An owner can legally deed away their interest in a property to another, but they will still be responsible for the repayment of the note and the mortgage.

The lender "due on sale" is a contractual right of the lender, it is not a law.

The Garn St. Germain Act is what allows banks to enforce the "Due on Sale" clause, but it also contains several exceptions that prevent the lender from enforcing the "Due on Sale" clause.

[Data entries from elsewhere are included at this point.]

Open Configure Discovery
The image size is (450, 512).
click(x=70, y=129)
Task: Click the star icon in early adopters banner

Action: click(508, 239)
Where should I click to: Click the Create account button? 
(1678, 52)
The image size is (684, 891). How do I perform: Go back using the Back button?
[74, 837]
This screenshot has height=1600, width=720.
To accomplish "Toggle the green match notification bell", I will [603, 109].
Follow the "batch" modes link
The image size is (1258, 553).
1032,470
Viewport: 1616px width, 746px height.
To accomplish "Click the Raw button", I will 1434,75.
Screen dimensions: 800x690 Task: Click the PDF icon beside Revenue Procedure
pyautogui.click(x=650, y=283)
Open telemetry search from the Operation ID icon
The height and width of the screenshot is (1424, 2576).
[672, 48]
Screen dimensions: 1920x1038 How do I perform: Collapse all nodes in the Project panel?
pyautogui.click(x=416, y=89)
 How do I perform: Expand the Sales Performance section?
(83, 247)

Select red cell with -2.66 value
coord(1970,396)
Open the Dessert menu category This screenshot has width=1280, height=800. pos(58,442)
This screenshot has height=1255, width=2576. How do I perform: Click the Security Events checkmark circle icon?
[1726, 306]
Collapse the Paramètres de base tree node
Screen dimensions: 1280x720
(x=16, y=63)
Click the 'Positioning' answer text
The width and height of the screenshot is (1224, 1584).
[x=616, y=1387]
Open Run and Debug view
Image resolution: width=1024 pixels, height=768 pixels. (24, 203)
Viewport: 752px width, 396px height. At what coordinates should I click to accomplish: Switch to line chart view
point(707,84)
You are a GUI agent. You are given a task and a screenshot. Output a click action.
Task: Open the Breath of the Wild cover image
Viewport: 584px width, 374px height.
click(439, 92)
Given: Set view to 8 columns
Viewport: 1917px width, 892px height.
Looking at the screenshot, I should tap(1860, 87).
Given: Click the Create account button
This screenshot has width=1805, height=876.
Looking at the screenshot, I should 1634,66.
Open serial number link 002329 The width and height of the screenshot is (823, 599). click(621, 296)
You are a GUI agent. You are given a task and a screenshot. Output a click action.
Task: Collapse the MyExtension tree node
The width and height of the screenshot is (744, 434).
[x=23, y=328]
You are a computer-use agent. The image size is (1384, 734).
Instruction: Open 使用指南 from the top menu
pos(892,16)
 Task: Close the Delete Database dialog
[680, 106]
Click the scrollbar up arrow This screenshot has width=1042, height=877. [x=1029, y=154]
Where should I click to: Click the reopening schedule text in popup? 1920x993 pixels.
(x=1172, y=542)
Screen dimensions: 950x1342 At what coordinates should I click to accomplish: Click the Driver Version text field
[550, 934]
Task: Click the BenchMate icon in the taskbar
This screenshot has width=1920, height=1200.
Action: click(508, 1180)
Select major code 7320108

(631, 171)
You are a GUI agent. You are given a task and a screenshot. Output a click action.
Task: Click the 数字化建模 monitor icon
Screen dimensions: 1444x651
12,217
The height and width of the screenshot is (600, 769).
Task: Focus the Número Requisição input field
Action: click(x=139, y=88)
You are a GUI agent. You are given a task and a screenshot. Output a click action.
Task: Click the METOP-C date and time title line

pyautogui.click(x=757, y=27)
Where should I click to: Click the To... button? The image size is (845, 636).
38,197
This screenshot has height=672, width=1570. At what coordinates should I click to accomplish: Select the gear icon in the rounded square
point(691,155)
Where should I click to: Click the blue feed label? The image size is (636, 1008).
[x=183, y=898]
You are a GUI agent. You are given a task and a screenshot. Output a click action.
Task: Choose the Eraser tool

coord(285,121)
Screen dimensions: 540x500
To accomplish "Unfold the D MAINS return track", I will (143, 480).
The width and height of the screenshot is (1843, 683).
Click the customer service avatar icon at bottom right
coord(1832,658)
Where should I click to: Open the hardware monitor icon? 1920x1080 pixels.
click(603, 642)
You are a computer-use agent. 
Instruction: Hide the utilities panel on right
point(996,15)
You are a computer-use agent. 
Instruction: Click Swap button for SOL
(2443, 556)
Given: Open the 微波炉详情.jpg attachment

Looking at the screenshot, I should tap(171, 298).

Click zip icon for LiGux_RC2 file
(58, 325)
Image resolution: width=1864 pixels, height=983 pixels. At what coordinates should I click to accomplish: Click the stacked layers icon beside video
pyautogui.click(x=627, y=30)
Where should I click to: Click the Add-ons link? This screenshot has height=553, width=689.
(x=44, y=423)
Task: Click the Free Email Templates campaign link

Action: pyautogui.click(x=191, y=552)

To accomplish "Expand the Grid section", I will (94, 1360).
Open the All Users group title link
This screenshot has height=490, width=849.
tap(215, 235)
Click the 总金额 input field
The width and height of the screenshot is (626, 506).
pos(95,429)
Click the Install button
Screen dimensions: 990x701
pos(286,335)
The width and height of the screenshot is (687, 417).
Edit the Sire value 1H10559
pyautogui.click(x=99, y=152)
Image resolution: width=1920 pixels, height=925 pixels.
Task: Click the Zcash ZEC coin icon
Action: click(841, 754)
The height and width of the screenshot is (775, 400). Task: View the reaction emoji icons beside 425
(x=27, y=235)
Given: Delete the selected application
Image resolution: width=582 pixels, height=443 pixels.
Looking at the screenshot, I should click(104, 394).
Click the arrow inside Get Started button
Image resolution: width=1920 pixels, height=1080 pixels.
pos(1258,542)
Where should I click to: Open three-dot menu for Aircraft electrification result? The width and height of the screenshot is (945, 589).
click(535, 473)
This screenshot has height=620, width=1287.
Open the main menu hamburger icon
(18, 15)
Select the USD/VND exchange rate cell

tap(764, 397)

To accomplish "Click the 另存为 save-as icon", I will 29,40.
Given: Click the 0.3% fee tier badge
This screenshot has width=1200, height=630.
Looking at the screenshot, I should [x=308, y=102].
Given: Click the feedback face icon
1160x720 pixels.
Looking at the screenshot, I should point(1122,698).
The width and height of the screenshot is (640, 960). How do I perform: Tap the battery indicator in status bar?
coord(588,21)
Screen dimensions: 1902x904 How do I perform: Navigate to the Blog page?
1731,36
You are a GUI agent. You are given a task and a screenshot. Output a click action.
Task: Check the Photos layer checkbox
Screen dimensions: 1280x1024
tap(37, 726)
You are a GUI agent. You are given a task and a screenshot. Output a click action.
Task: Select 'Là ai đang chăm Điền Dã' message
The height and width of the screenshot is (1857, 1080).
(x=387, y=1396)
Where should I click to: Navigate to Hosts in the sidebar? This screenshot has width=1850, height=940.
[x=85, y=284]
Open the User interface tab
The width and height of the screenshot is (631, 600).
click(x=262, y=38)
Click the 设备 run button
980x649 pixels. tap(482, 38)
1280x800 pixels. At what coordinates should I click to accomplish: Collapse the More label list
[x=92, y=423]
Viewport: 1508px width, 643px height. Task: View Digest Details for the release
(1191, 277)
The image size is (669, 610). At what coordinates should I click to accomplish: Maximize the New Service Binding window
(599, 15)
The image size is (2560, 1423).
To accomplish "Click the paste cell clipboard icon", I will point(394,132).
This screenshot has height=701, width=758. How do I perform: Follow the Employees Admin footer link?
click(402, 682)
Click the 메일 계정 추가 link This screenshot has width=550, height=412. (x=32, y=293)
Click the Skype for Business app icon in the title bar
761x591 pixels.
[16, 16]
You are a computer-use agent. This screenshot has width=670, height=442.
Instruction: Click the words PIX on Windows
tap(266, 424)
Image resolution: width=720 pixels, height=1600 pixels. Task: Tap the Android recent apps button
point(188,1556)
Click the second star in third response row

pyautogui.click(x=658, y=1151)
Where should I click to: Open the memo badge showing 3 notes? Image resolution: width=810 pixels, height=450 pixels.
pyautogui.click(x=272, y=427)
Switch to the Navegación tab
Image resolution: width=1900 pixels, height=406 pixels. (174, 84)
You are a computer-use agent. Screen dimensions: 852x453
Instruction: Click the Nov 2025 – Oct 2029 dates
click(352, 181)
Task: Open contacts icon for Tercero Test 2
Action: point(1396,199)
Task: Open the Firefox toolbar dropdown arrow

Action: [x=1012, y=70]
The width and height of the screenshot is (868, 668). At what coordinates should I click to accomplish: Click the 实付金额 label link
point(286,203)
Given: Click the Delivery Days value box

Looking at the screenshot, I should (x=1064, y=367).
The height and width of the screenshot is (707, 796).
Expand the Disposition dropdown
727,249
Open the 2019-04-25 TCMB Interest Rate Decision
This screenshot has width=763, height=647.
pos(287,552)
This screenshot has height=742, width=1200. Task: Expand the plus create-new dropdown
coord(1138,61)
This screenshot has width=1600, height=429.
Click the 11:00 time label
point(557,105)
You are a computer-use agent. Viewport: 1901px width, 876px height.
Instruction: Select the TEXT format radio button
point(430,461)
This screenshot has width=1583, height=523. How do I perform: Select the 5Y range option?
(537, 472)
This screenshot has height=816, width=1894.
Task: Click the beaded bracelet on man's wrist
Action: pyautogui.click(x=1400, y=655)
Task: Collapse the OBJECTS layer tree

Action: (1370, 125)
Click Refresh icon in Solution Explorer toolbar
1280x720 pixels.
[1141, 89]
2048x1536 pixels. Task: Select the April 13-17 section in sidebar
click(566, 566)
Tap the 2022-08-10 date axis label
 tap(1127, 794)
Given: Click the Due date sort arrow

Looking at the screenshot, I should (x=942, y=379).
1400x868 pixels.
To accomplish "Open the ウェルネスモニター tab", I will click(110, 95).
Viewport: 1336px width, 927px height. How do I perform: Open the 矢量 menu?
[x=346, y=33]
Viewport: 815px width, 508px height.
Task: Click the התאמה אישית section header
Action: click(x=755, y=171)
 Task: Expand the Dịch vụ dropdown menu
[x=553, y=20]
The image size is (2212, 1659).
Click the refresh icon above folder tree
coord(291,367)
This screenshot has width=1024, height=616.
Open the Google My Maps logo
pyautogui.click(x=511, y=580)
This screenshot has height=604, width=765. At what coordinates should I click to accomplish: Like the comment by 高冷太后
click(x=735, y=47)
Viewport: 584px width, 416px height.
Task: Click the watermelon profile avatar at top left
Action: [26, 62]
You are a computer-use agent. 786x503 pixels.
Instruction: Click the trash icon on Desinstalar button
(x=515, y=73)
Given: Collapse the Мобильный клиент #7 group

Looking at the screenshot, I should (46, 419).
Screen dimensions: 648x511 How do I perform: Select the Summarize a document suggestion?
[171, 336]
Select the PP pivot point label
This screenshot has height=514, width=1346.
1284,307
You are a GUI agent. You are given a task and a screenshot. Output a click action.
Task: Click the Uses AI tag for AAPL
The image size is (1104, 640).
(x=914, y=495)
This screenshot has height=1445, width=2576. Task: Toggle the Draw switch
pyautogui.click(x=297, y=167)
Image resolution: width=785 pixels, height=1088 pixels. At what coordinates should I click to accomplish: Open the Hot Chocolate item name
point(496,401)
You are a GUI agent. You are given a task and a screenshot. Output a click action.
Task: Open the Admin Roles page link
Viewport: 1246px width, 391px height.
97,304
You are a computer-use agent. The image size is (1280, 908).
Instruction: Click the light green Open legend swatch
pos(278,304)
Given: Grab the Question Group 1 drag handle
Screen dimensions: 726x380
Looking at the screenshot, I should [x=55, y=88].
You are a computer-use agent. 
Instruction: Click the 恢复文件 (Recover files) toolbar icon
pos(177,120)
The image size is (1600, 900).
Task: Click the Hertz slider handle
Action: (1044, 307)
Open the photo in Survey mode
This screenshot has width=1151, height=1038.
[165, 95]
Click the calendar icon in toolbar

In respect to real property loans secured by a lien on residential real property which has 5 dwelling units or less, including a lien on the stock allocated to a dwelling unit in a cooperative housing corporation or on a residence, manufactured home, a lender may not exercise their option pursuant to a "Due on Sale" clause upon:

1. The creation of a lien or other encumbrance subordinate to the lender's security

instrument (the mortgage) which does not relate to a transfer of the rights of

occupancy in the property;

2. The creation of a purchase money security interest for household appliances;

3. A transfer by device, descent or operation of law on the death of a joint tenant or

tenant by the entirety;

4. The granting of a leasehold interest of less than three years containing an option

to purchase;

5. A transfer to a relative resulting from the death of a borrower;

6. A transfer of a spouse or children of the borrower when they become an owner

of the property;

7. A transfer resulting from decree o f dissolution of marriage, legal separation

agreement, or from an incidental property settlement agreement, by which the

spouse of the borrower becomes an owner of the property;

8. A transfer into an inter-vivos (during one's life) trust in which the borrower is and

remains a beneficiary and that does not relate to a transfer of rights of occupancy

in the property, or

9. Any other transfer or disposition described in regulations prescribed by the

Federal Home Loan Bank Board.

The Federal Home Loan Bank Board was disbanded in 1989 and was replaced by the Office of

Thrift Supervision. The Office of Thrift Supervision interprets (12 C.F.R. 591) to apply to owner

occupied homes.

The Garn St. Germain Act clearly states that it applies to residential one to four family homes.

There is no mention that the houses must be owner occupied.